▶ _Task details_
Count how many lines in the rows below contain the word "should", and reply with that number only.

◇ ◇ ◇ ◇

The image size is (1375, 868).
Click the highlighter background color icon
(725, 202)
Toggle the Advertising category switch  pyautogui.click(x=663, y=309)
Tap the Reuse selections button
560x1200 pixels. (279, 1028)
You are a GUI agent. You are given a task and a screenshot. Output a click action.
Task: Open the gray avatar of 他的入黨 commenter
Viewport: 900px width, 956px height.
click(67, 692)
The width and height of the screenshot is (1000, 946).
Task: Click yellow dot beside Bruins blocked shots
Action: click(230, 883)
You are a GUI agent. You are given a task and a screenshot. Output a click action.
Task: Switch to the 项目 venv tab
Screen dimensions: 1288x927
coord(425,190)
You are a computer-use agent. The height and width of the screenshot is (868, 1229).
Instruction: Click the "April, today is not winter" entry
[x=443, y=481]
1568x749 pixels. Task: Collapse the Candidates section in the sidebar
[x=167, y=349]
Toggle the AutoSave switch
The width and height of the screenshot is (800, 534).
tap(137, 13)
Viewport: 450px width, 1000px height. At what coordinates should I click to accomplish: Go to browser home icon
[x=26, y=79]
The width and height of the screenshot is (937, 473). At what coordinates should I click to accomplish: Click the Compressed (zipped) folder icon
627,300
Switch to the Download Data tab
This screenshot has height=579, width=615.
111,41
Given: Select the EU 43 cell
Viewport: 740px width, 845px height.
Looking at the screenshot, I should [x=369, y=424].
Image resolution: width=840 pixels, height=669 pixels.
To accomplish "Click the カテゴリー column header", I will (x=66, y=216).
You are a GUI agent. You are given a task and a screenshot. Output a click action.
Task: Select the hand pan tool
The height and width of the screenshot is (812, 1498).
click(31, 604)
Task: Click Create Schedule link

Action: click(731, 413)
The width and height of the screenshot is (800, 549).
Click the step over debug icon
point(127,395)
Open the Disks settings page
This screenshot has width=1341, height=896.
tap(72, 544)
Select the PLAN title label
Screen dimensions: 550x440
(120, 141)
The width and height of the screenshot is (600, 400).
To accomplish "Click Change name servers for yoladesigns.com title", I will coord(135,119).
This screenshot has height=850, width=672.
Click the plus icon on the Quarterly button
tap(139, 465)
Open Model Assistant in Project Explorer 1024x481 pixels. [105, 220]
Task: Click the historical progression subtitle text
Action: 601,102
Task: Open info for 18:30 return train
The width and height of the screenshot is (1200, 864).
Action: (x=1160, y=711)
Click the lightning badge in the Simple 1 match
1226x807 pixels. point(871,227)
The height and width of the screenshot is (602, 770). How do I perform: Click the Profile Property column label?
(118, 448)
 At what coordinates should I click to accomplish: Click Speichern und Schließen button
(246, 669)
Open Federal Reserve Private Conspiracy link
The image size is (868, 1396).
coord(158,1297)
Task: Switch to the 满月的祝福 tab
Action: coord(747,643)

◇ ◇ ◇ ◇

▶ _Task output_
4